Yesterday morning, group chats and inboxes were buzzing in Southeast Arizona: Gov. Katie Hobbs and the Arizona Department of Water Resources have begun the process of designating the Willcox Basin as an “Active Management Area,” which will limit groundwater pumping in the area.
This is huge news in a place where the earth is cracking open from dramatic groundwater declines, and where everyone knows someone whose well has gone dry.
And it would be a historical milestone as the first state-initiated “subsequent AMA” in Arizona,1 highlighting Hobbs’ role as the first governor to push the ADWR to take rural groundwater management seriously.
Conflict over groundwater depletion and regulations have been ongoing since 2015 when locals pushed for an AMA but got nowhere.
Things really heated up in 2022, when local residents circulated initiative petitions to designate AMAs for the Willcox Basin and neighboring Douglas Basin, successfully collecting enough signatures to get both basins on the 2022 ballot. In the end, a majority of residents of the Douglas Basin voted to form an AMA, while a majority in the Willcox Basin refused.
Last year, the Governor’s Water Policy Council, a bipartisan group of government officials and stakeholders, drafted plans for new groundwater management laws, only to be thwarted by Republican Sen. Sine Kerr and Rep. Gail Griffin, who refused to hold hearings on the council’s bills in their respective legislative committees.
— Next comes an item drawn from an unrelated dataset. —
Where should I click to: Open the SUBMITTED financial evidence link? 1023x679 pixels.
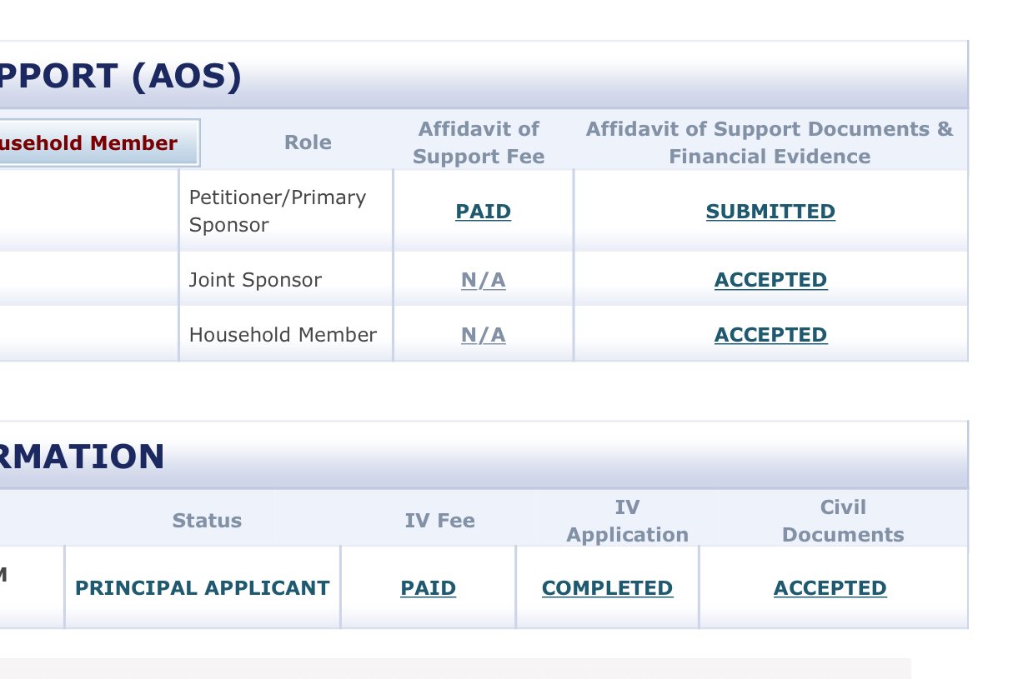[x=770, y=212]
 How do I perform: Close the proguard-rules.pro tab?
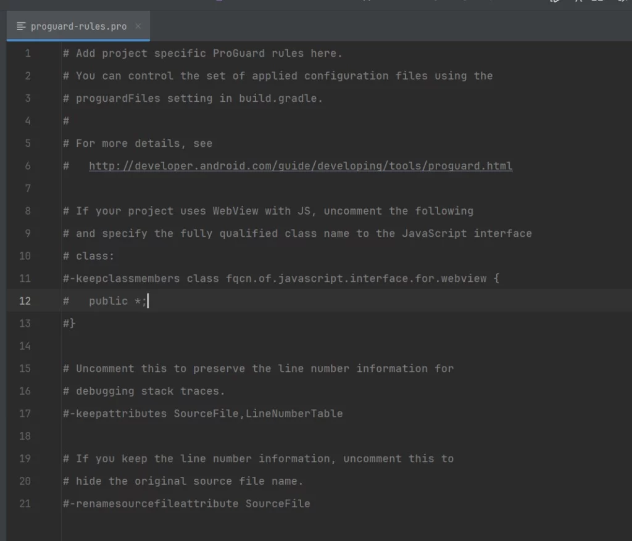(x=138, y=27)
This year, Hobbs went on a very public day trip to the Willcox Basin with a cohort of journalists, talking with local officials and residents about their groundwater problems. A few weeks later, the ADWR held a public presentation and forum on the basin’s hydrological data and regulatory option for an AMA.
But at the time, nobody was sure whether the show of force was just an administrative flex in an attempt to pull all parties back to the negotiation table, or evidence that an AMA designation was incoming. Hobbs said she preferred a legislative solution, but reserved the option of taking administrative action.
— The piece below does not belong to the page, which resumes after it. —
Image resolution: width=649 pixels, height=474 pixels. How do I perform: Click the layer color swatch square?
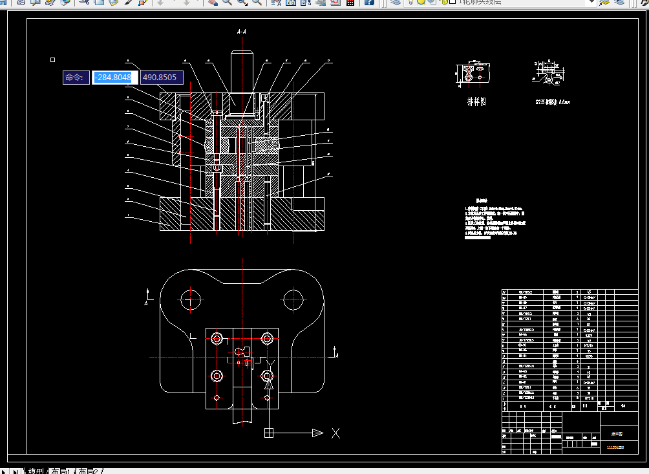(452, 2)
Turns out, she went with the latter strategy: Shoot first, negotiate later.
Besides being a strong political move by Hobbs, an AMA designation will “stop the bleeding” in the Willcox Basin while the Legislature continues its policy battles.
As of yesterday’s announcement, no new land can be irrigated in the Willcox Basin — undoubtedly a source of relief for locals who continue to see their desert landscape being cleared for new nut tree orchards and pivot circles.
The press releases flooded in…
Mike Laws, mayor of Willcox:
"Our community is facing difficult decisions as Arizona moves forward with an Active Management Area for the Willcox Basin. While there are a range of views on the AMA, the urgency of addressing our water challenges cannot be overstated."
Ed Curry, local chile farmer:
“This announcement of a potential AMA is a new beginning for the Willcox Basin, and we must continue to work together to move forward to protect our groundwater supplies. I am thankful for the courage of Governor Hobbs and her administration to tackle these issues head on.”
Steve Kisiel, Willcox Basin homeowner:
“Today’s announcement by ADWR to initiate the AMA designation process gives me hope that we will finally have a secure water future here in the Willcox Basin.”
Sine Kerr, LD25 state senator:
"It has now been 135 days since the Republican majority delivered a comprehensive rural groundwater plan to Hobbs, a plan that actually provides for more meaningful conservation than an AMA, and we have yet to receive her response. Her lack of leadership and lack of willingness to work with lawmakers in a bipartisan manner are on full display with this maneuver."
Mark Jorve, local vintner:
“We support and welcome this step taken towards protecting our water supplies. As a small business vineyard in the Willcox groundwater basin we’ve experienced firsthand the alarming declines in our local water levels due to decades of unchecked, unlimited groundwater pumping.”
Next month, as required by law, the ADWR will hold a public hearing where citizens can express their support or opposition to a Willcox AMA designation. The agency then has another 30 days to decide whether to finalize the AMA designation or abandon it.
If the AMA becomes official in December, the freeze on agricultural expansion will remain in place. Going forward, a “management goal” and “management plan” will be designed for the AMA, which are supposed to address the existing overdraft by implementing a “continuing mandatory conservation program” for commercial water users in the area.2
And now that Hobbs has proven willing to put AMAs in place, legislative stalemate tactics will no longer be an option for her policy opponents. They’ll have to come up with statutory amendments or AMA alternatives that actually pass through the Legislature and survive Hobbs’ veto pen.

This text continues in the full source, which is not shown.